Les petites annonces
Spectacles, festivals, écritures
Jack Gelber
(dramaturge New Yorkais de la Beat Generation) disponible en français
Deux pièces jamais traduites ni publiées en France à ce jour :
The Connection- écrite en 1957, mise en scène et produite par le Living Theatre de Julian Beck et Judith Malina en 1959, présenta pour la première fois en public le thème de l'addiction à la dope en lien avec le Jazz à New York. Elle connut un retentissemnent mondiale, influença nombre de personnalités du théâtre dont le jeune Peter Brook. Elle marqua aussi l’histoire du Jazz par la présence de musiciens sur scène, grandes pointures jouant leur propre rôle de supposés junkies. Toutes les compositions originales sont très vite devenues cultes. The Connection fut l'objet d'un film avec les mêmes protagonistes, réalisé par une jeune réalisatrice (Shirley Clarke). Présenté à Cannes en 1961, il fit sensation et donna l'idée de créer pour ce type de film novateur, la Semaine de la Critique.

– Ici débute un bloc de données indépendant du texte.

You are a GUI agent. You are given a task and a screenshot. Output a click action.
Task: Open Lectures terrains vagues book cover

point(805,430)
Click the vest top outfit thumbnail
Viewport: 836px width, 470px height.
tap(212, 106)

Cuban Thing- écrite en 1960, présente la Révolution Cubaine sous l’angle du quotidien d'une famille de la classe moyenne de La Havane. Comment ses membres vivent ces bouleversements avant, pendant et après, avec des accents tchékoviens. Partagés entre rejet du despote défenseur des intérêts américains -le sanguinaire Batista- espoir et engagement suscités par la Révolution naissante, et inévitables désillusions post-révolutionnaires. Cuban Thing est une comédie grinçante. Jack Gelberi séjourna sur l'île avec sa femme dans la période pré-révolutionnaire avant leur évacuation d'urgence vers ST Domingue à travers les champs de bataille. Il y exprime son empathie envers ce Peuple et sa cause, sans aucun manichéisme. Il souligne ses contradictions avec humour et attachement : notamment un goût certain pour la futilité (pouvant aller jusqu'à l'inconsistance), plaisirs sensuels, musique (Salsa), cigare...

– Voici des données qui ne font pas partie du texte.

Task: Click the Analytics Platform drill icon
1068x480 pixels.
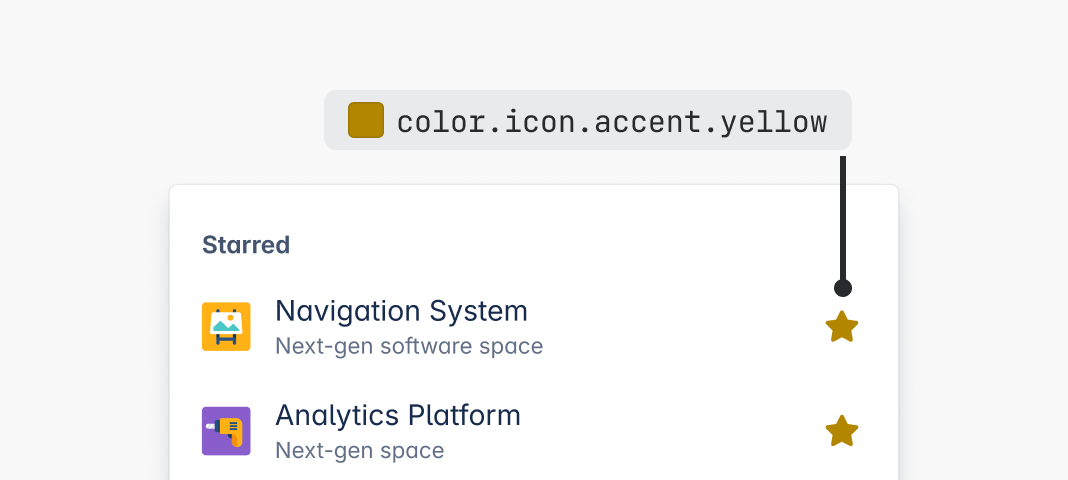Action: [226, 431]

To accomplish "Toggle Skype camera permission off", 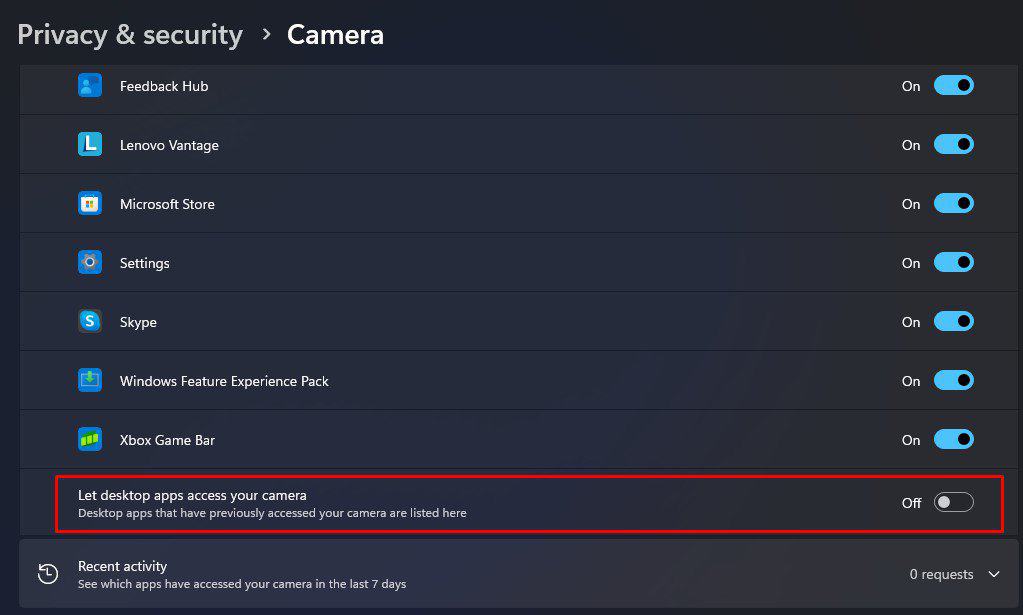I will click(x=953, y=322).
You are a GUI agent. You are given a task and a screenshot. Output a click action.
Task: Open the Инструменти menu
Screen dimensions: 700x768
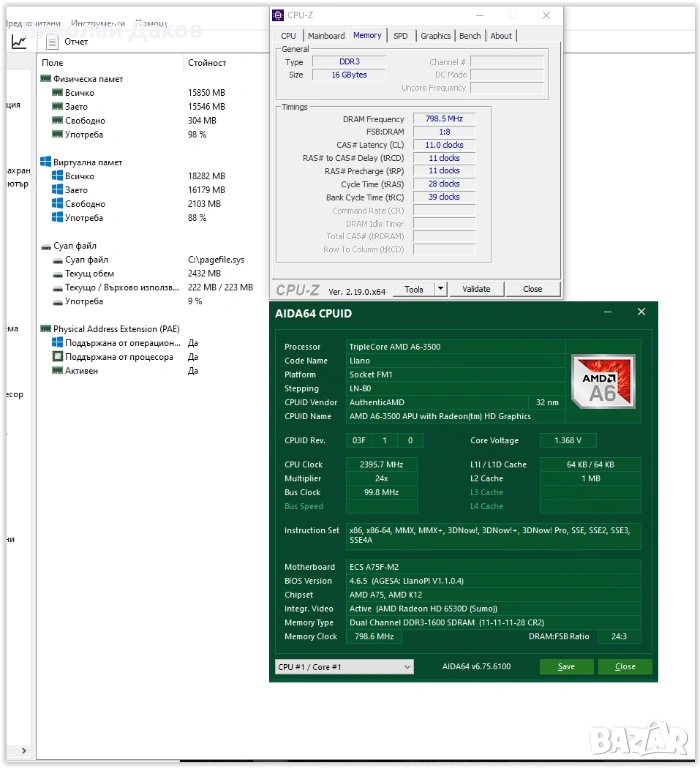(x=97, y=22)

Ces deux sujets engagés valurent à leur auteur reconnaissance et ennuis. Reconnaissance du public et des intellectuels et difficultés d'ordre professionnel, notamment avec la critique de ce pays restée fondamentalement conservatrice. Programmée à Broadway en 1968, Cuban Thing ne connut qu'une représentation unique, une bombe fumigène étant lancée dans les allées du théâtre le soir de sa Première, la pièce fut retirée de l’affiche dès le lendemain par son producteur au prétexte de sécurité envers publics et artistes. Provocation anti-castriste ou manipulation des autorités (?) on ne saura sans doute jamais. Le lanceur anonyme ne devait sans doute pas avoir lu la pièce ou se méfiait de ses qualité et intelligence. Cuban Thing est tout sauf une pièce militante et partisane. Mais Cuba est et reste sujet tabou aux USA notamment toute allusion explicite au rôle répressif des USA dans le processus, qui ne pouvait (peut?) que déplaire aux interventionnistes...
J'espère qu'éditeurs, metteurs-en-scène, directeurs de compagnie vont s’intéresser à ces pièces d'intérêt historique, s’en saisir, les produire, contribuant ainsi à les faire connaître, ainsi que leur auteur, à un large public (ils le méritent).